Risks of HCV viremia have noted to potentially include fibrosing cholestatic hepatitis (FCH), BK viremia, and rejection. In this review, there were only 3 noted cases of FCH that resolved in a timely fashion with initiation of DAA therapy [31,35,40]. There were no studies in this review of kidney transplants that noted a significantly increased rate of organ rejection, however studies have previously noted increased rates of graft dysfunction and acute cellular rejection in heart transplants and liver transplants [41-44]. Molnar also noted high levels of BK viremia and CMV viremia in concurrence with HCV viremia, but overall in another more recent study found that a HCV+ renal transplant did not significantly increase a patient’s risk of developing BK viremia compared to HCV- transplants, although there was a higher risk of severe viremia in those patients affected [45].

Future Considerations

The use of HCV NAT+ donor kidneys has become very widespread with many transplant centers adopting this strategy.
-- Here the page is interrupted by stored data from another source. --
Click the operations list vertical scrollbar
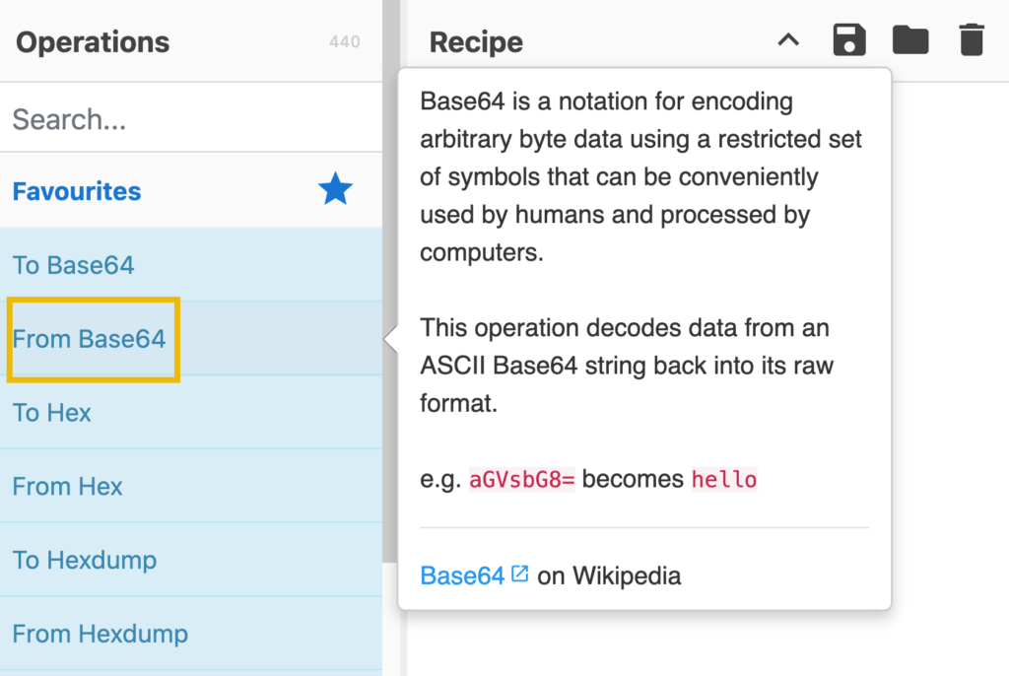 pos(390,282)
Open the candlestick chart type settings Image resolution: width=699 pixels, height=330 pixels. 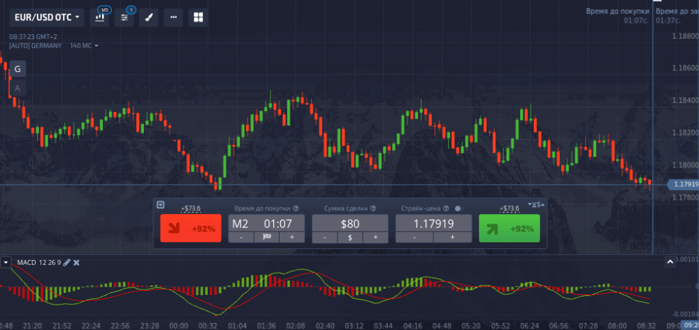[102, 17]
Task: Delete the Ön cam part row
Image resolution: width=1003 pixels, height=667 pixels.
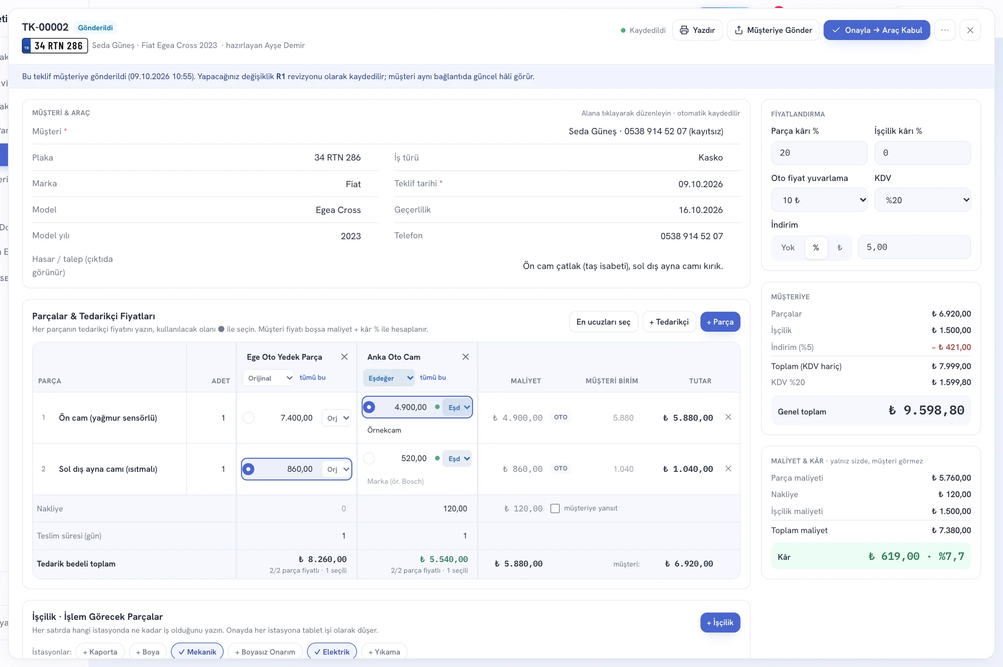Action: 728,417
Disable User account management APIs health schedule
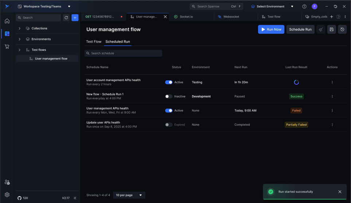The width and height of the screenshot is (351, 203). [169, 83]
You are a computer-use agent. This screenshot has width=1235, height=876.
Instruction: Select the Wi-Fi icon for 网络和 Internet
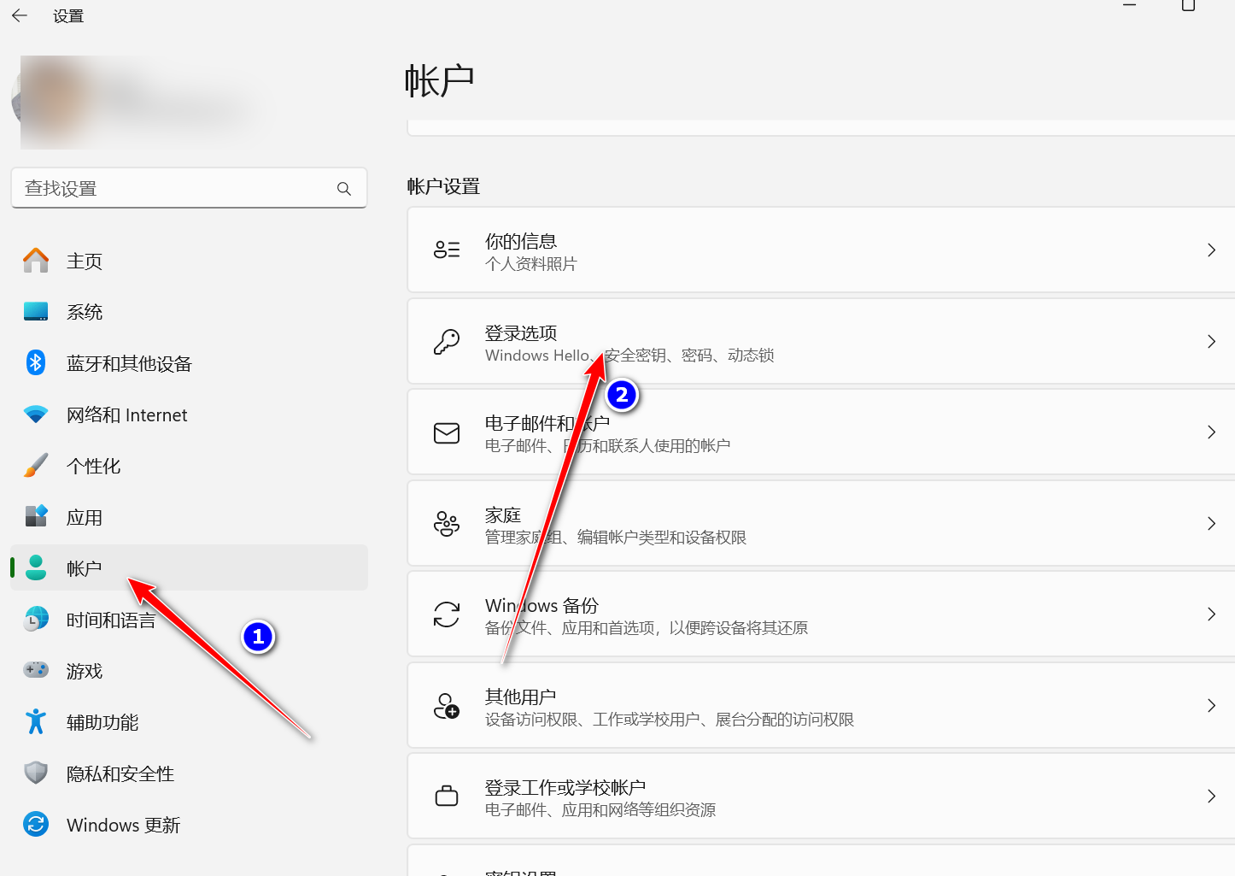(35, 414)
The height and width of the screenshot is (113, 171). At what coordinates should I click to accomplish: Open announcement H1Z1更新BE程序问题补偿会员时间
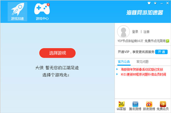pyautogui.click(x=143, y=74)
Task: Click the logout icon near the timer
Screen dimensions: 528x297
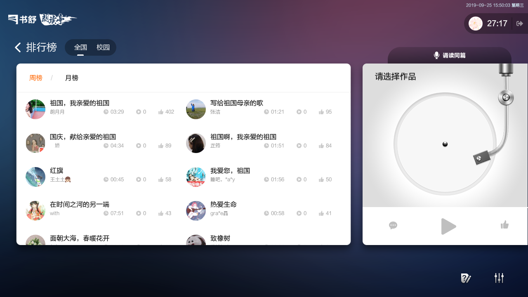Action: pyautogui.click(x=520, y=24)
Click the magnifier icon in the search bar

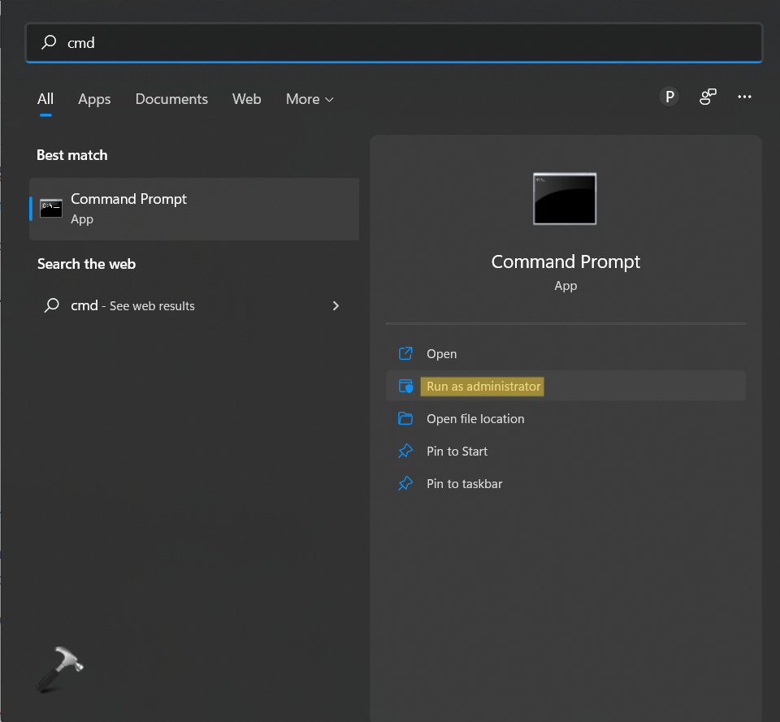tap(50, 42)
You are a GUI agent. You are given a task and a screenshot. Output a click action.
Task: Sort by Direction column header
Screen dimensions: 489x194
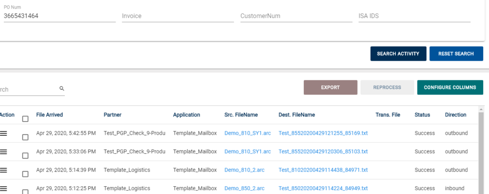point(456,115)
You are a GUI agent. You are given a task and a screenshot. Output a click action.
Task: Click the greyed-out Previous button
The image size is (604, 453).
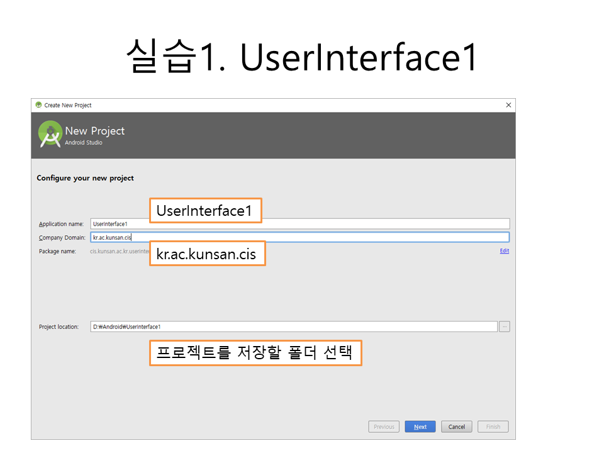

The utility of these organs in HCV naïve recipients has gained acceptance, although there remain concerns about whether subsequent HCV viremia leads to adverse events such as rejection, severe hepatic dysfunction, death, or other adverse outcomes. To date, there has not been evidence to suggest that a real-world delay in initiation of antiviral therapy after kidney transplantation results in higher risks of adverse outcomes. However, more research must be done to confirm the safety of this approach due to low sample size of current studies [33,37]. In addition, with increased use of HCV+ donor solid organ transplantation, there may be modified and expedited insurance authorization for DAA making the agents available while inpatient or very shortly after discharge. The specific pharmacologic agents used may still be guided by genotype, insurance coverage, and hepatologist recommendation. Further research will be needed to specify the pharmacokinetic interactions with other medications and the bioavailability of direct acting antiviral medications in crushed or alternative formulations. Avenues of research have included trialing kidney pump perfusion to reduce the viral inoculation load of HCV. Viral levels decreased but were not statistically or clinically significant. All patients still had detectable viremia and required DAA [46]. However, future efforts in biomedical engineering may be able to modify transmission of viruses between donor and recipients in SOT. Long-term outcomes are limited due to the paradigm shift in practice only evolving within the last 4 years. However, HCV has been present for several decades and current data suggests that once a patient has attained SVR, there is a very low recurrence risk. Simmons has cited the risk of viral recurrence to be 1.85 per 1000 person-years and many “recurrences” are in fact due to reinfection with a different HCV strain [47]. Long-term outcomes of those patients who have already undergone HCV+ kidney transplantation will be helpful to fully elucidate the benefits of the approach of utilizing HCV viremic donor organs.

Conclusions

While organ donation has increased over the past few decades, so have HCV infected donors as a result of the opioid epidemic [7]. Solid organ transplants from HCV+ donors have been done in liver transplantation for several decades but have recently expanded to other organs including kidney, heart, and lung. With the new generation of direct-acting antiviral agents, treatment of HCV after transplant has become accepted in several medical institutions and highly successful. From this review of 11 different trials, studies, and retrospective analyses, all available data has shown near 100% SVR in HCV- kidney transplant recipients who received organs from HCV+ donors. There are few reported adverse events but those of note include fibrosing cholestatic hepatitis, rejection, and BK and CMV viremia. Studies have not demonstrated any significant difference in readmission and death rates between D+/R- and D-/R- transplants [34]. There is also no proven consequence of a delayed approach with “real world” treatment of HCV [33,37]. HCV viremic organ donation has been proven to be a safe and effective.